- [Written problem]:
Can you reproduce the entries below, from the line containing "2434x1450 pixels. How" through the line containing "coord(568,1257)", with every character unchanged?

- [Items]:

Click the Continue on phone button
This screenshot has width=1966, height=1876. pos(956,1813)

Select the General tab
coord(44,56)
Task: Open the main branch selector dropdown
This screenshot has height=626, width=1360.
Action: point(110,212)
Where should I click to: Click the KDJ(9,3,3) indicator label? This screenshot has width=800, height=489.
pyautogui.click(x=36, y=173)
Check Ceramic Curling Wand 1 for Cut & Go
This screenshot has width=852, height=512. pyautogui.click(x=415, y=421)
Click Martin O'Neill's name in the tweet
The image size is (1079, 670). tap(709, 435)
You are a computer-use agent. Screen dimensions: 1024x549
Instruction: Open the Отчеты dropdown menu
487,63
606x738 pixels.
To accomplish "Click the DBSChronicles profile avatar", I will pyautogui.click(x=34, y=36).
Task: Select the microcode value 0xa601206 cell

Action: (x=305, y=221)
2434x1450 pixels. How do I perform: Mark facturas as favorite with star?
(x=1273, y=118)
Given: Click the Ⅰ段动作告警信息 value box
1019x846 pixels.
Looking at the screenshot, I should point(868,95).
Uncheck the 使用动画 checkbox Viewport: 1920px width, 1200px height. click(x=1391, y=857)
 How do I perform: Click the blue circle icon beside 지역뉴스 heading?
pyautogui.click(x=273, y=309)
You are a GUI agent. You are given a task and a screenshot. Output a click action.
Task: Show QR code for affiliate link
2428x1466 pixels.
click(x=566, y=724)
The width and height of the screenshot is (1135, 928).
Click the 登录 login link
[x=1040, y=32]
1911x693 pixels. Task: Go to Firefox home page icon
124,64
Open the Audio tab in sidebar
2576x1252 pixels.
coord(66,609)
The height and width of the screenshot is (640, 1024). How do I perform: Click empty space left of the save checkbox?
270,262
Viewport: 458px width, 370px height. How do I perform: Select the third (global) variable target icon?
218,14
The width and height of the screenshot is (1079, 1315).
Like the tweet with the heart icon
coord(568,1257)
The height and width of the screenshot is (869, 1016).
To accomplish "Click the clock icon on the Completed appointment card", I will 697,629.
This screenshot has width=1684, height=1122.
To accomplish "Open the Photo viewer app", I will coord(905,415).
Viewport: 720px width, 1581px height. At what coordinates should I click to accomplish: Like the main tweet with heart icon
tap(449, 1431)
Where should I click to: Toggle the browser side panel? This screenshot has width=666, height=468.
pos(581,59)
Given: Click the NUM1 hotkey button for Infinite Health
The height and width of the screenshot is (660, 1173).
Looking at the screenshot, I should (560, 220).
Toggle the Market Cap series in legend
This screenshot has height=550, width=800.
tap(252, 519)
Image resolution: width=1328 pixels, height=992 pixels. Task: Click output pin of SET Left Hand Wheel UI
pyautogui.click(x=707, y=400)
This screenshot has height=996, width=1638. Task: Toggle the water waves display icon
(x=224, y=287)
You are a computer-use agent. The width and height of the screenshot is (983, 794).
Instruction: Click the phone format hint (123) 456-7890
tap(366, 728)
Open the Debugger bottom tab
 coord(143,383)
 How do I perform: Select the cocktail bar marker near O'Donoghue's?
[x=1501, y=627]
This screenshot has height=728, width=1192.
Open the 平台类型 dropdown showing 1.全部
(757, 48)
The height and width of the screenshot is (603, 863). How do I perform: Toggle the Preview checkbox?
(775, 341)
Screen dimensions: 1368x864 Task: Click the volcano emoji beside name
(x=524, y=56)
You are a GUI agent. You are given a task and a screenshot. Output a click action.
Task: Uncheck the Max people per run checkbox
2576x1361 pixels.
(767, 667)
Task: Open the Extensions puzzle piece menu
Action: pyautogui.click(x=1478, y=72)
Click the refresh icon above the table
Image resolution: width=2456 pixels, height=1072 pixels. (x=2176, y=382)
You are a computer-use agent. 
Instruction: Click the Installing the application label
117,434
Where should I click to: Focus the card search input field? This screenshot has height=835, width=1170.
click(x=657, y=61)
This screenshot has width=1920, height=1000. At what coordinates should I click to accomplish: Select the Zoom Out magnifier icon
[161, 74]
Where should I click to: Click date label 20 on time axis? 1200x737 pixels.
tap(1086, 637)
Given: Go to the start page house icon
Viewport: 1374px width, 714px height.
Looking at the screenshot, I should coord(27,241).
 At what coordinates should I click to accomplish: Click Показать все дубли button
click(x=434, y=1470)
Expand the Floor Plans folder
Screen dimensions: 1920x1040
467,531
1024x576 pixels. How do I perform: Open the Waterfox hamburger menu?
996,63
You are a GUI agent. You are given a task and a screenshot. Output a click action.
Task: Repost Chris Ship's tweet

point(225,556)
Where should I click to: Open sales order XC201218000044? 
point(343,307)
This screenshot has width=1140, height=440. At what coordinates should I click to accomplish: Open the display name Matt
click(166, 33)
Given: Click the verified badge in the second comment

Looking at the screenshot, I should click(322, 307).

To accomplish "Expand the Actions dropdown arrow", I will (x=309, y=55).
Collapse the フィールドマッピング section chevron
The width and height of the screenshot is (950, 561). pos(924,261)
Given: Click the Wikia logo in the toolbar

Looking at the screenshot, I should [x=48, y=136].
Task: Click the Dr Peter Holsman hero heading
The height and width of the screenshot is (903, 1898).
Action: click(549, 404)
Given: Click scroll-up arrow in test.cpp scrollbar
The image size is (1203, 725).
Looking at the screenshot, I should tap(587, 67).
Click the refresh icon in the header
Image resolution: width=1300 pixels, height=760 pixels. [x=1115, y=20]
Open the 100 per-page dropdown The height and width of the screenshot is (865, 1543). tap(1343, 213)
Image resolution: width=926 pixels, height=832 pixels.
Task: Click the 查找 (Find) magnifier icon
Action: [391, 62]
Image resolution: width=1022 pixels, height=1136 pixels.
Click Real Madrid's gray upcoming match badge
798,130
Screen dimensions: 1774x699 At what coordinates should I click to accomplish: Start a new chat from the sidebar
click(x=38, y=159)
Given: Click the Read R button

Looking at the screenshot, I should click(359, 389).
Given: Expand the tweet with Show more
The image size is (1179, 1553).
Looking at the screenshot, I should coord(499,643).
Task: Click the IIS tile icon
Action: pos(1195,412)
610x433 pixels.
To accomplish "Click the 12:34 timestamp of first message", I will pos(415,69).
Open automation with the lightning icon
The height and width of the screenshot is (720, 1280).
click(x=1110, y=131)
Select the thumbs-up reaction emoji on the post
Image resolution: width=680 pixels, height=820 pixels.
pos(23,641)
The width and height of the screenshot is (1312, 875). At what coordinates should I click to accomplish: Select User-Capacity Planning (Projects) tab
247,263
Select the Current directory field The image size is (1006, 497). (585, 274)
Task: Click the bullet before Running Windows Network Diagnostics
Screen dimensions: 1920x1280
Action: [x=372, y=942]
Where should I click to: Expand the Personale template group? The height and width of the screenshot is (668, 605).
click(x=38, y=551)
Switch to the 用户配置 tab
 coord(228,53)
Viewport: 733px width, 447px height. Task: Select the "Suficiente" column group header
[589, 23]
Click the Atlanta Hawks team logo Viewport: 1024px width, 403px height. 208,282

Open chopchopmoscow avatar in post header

- [Result below]:
2434x1450 pixels. How do I perform: Mark facturas as favorite with star?
(x=1273, y=118)
Given: Click the Ⅰ段动作告警信息 value box
1019x846 pixels.
Looking at the screenshot, I should point(868,95).
Uncheck the 使用动画 checkbox Viewport: 1920px width, 1200px height. click(x=1391, y=857)
 How do I perform: Click the blue circle icon beside 지역뉴스 heading?
pyautogui.click(x=273, y=309)
You are a GUI agent. You are given a task and a screenshot. Output a click action.
Task: Show QR code for affiliate link
2428x1466 pixels.
click(x=566, y=724)
The width and height of the screenshot is (1135, 928).
Click the 登录 login link
[x=1040, y=32]
1911x693 pixels. Task: Go to Firefox home page icon
124,64
Open the Audio tab in sidebar
2576x1252 pixels.
coord(66,609)
The height and width of the screenshot is (640, 1024). How do I perform: Click empty space left of the save checkbox?
270,262
Viewport: 458px width, 370px height. How do I perform: Select the third (global) variable target icon?
218,14
The width and height of the screenshot is (1079, 1315).
Like the tweet with the heart icon
coord(568,1257)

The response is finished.